Never will Kyler Murray tire of watching replays of his Hail Mary heave to DeAndre Hopkins to beat the Bills.
But in the aftermath of the most memorable play of his career and a thrilling victory, Murray celebrated the only way he knows how – he went home, jumped on his Twitch channel, and streamed out his Call of Duty video game session with teammates Chase Edmonds and Christian Kirk.
"That's like a perfect day," Murray said with a smile. "Winning a game and getting on the (video) game with your boys, it's hard to beat that."
The glory of Sunday was a microcosm of Murray's so far sublime sophomore season, a year many predicted was coming for the Cardinals' quarterback.
The spotlight has shined on his running ability, the one that was destined to separate Murray from other quarterback hopefuls. His 604 yards on the ground (in nine games) is already a franchise record for quarterbacks. He has five straight games with both a passing and rushing touchdown, which is an NFL record. His 10 rushing touchdowns this season makes a challenge to Cam Newton's QB record of 14 (in 2011) likely.
Murray is on pace to become the first NFL player ever to have 4,000 yards passing and 1,000 yards rushing in a season.
"I've kind of visualized what he could be since he was 15 years old," coach Kliff Kingsbury said. "It's fun for me to sit back, not only as a guy who gets to work with him, but as a fan, and see how he has taken it and run with it."
Boasting isn't part of Murray's game, although he's not going to shy away from stating the facts as he knows them, either. He said he could've played better against the Bills, although "when the team is winning, obviously I feel like the quarterback is doing something well." Statistically, he couldn't have done much better the previous game against the Dolphins, but once the Cardinals lost, any achievement was all but worthless.

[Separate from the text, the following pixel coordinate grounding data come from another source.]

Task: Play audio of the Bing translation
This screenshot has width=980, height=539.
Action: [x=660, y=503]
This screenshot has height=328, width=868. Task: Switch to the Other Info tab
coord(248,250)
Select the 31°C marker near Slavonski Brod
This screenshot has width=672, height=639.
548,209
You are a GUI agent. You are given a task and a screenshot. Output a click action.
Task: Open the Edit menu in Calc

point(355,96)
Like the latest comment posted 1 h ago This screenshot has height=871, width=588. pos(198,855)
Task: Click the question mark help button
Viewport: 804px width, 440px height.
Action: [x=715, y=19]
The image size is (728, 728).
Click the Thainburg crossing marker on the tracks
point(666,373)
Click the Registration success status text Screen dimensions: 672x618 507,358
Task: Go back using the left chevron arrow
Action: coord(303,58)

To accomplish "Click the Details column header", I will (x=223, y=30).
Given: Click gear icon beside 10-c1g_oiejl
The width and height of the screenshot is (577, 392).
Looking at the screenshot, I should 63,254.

With the national TV wins over the Cowboys and Seahawks, the Hail Murray touchdown that dominated the Sunday night NFL coverage, and yet another national TV game Thursday night against the Seahawks – on top of his incredible play – Murray has also stepped into the MVP conversation.

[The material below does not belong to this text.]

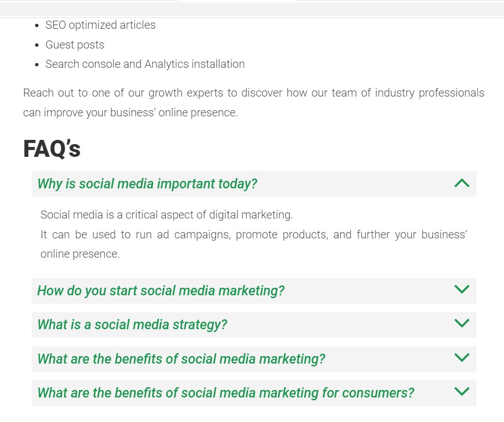Open "What are the benefits of social media marketing?"

point(181,359)
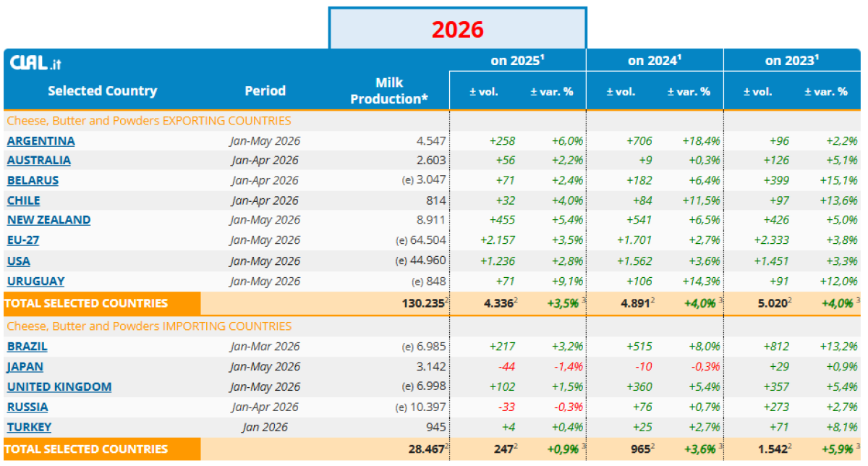Open the AUSTRALIA country link

point(39,160)
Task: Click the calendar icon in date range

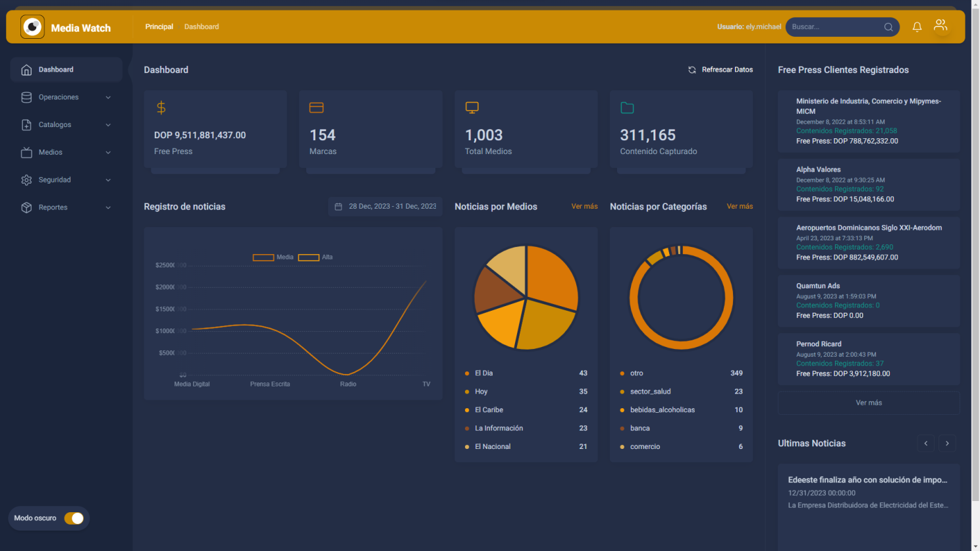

"I haven't done anything so as far as the MVP deal, I'm not worried about that," Murray said. "As far my personal confidence, do I believe I'm one of the best in the league? Yeah, of course. I think anybody should be confident in themselves."
The confidence carries over. NFL Films cameras caught Murray postgame talking with Bills offensive lineman and Murray college teammate Cody Ford, with Murray saying he knew the Cardinals would win – a stretch given their desperate straits just a few seconds before Hopkins' mind-bending catch.
Maybe, though, that's just who Murray is.
"When you see a guy like that scrambling around, making plays with his feet, running for first downs, taking hits, and doing things that are uncommon for a quarterback, Kyler motivates everyone on that football field," Hopkins said. "He gives us a spark I've never been a part of and I'm just happy to be his teammate."
It's a natural byproduct, Murray said, of him playing hard for his team and to win. His competitiveness is well-chronicled, as is his talent. Bring those together, and you have a guy on pace for record statistics, a guy in the MVP talk, a guy who wheels away from a sure tackle and then flings, against his body, an excellent 50-yard throw that ends in a miracle touchdown.
"Those throws you make at the end, it looks like it's lucky, but it's way more than that," Seahawks coach Pete Carroll said.
You do that, you've probably earned a little WarZone time with your friends.
"I don't think I can draw it up much better," Murray said.
Sure, Murray was talking about his game-winning TD pass/video game combination. He could say the same for the start of his NFL career.